▸ Text to read
** BEGIN **

Real race begins for Socialist presidential ticket 02/10/2006 00:00
PARIS, Oct 1, 2006 (AFP) - The race opens this week for the prize of carrying the opposition Socialist Party (PS) banner in France's approaching elections, with the star of the opinion polls Ségolène Royal well-positioned to pursue her bid to be the country's first woman president.
As official declarations came in over the weekend for the PS primary next month, the 53 year-old head of Poitou-Charentes regional council confirmed her strong lead over more experienced colleagues — with a survey for Le Journal du Dimanche newspaper giving her 49 percent support among party backers.
Her nearest rival for the nomination, former finance minister Dominique Strauss-Kahn, had 14 percent; former culture minister Jack Lang had eight percent; and former prime minister Laurent Fabius had six percent. The rest of the vote went to personalities who are unlikely to stand.

** END **

▸ Given entries
** BEGIN **

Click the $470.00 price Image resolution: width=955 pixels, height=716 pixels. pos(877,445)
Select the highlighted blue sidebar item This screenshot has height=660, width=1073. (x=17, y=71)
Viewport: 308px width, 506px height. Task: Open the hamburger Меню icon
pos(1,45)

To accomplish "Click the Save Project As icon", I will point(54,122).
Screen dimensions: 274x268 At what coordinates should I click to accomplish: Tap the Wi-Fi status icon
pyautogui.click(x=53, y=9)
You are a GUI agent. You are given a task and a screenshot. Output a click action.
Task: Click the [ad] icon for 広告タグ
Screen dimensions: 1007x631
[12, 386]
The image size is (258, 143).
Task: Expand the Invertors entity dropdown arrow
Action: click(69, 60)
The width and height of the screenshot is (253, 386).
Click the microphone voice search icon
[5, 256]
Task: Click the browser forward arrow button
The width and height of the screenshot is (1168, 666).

** END **
** BEGIN **

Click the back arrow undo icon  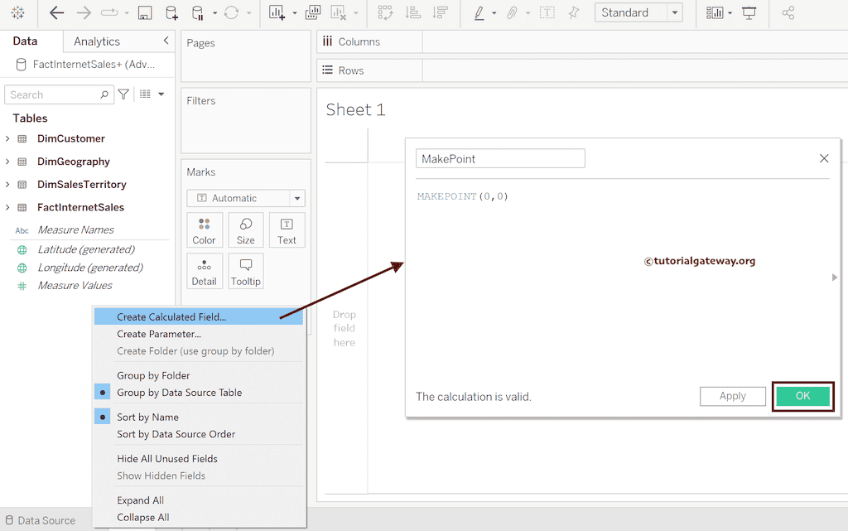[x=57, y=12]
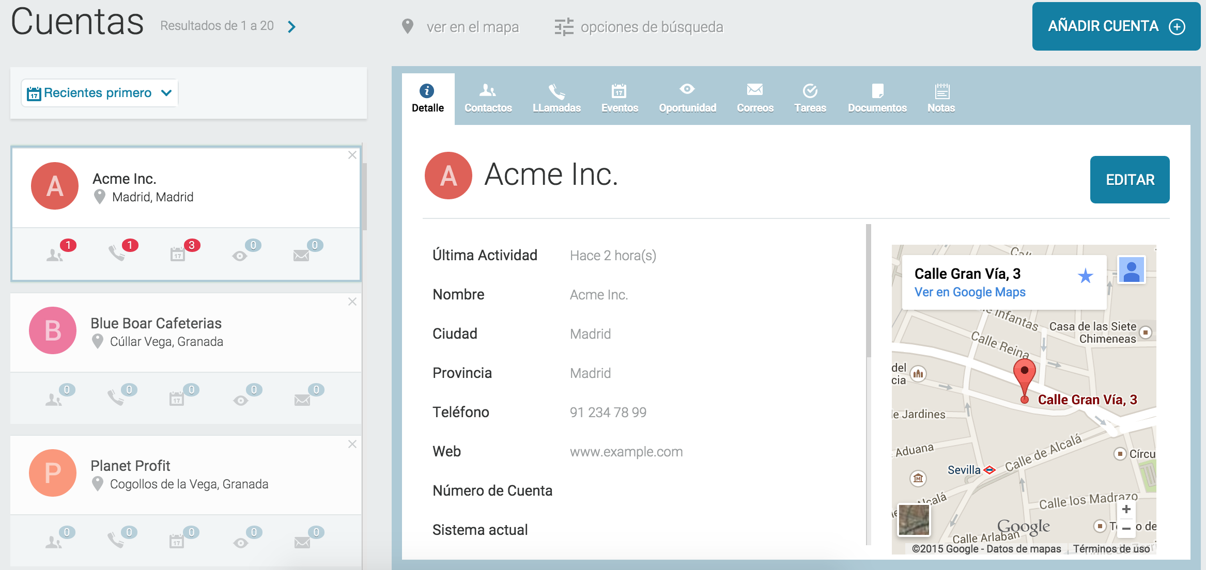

** END **

▸ Objectives
a) List every politician named in the article on the Socialist presidential race.
b) Carry on the article about the Socialist presidential race, starting after its final sentence.

▸ Replies
a) Ségolène Royal, Dominique Strauss-Kahn, Jack Lang, Laurent Fabius

b)
Nominations close on Tuesday afternoon, after which follow six weeks of campaigning — including six debates between the candidates — culminating with a vote of some 200,000 card-carrying PS members on November 16.
The winner will lead the campaign to retake the Elysée palace for the left in elections next April, in which the right will almost certainly be represented by Interior Minister and ruling party chief Nicolas Sarkozy, 51. President Jacques Chirac, 73, is thought unlikely to run again.
Strauss-Kahn, 57, seen as representing the social-democrat right wing of the party, was the first to announce his candidacy on Friday, followed a few hours later by Royal who told a rally in the southern town of Vitrolles that she was ready to "assume this mission of conquest ... and the trials that go with it".
Left-winger Fabius, 60, who championed the victorious "no" cause in last year's referendum on the EU's proposed constitution, entered the race at a conference in southern France Sunday, promising to make "housing, jobs and health the key points of the campaign".
Lang, 67, was said to be having difficulties finding the 30 sponsors needed to enter the race, while a fifth possible contender — PS First Secretary Francois Hollande, who is also Royal's partner — withdrew over the weekend.
Former Prime Minister Lionel Jospin, 69, who had kept the country guessing over a possible bid for the nomination, also withdrew last Thursday — pointedly refusing to endorse Royal despite her clear lead in the polls.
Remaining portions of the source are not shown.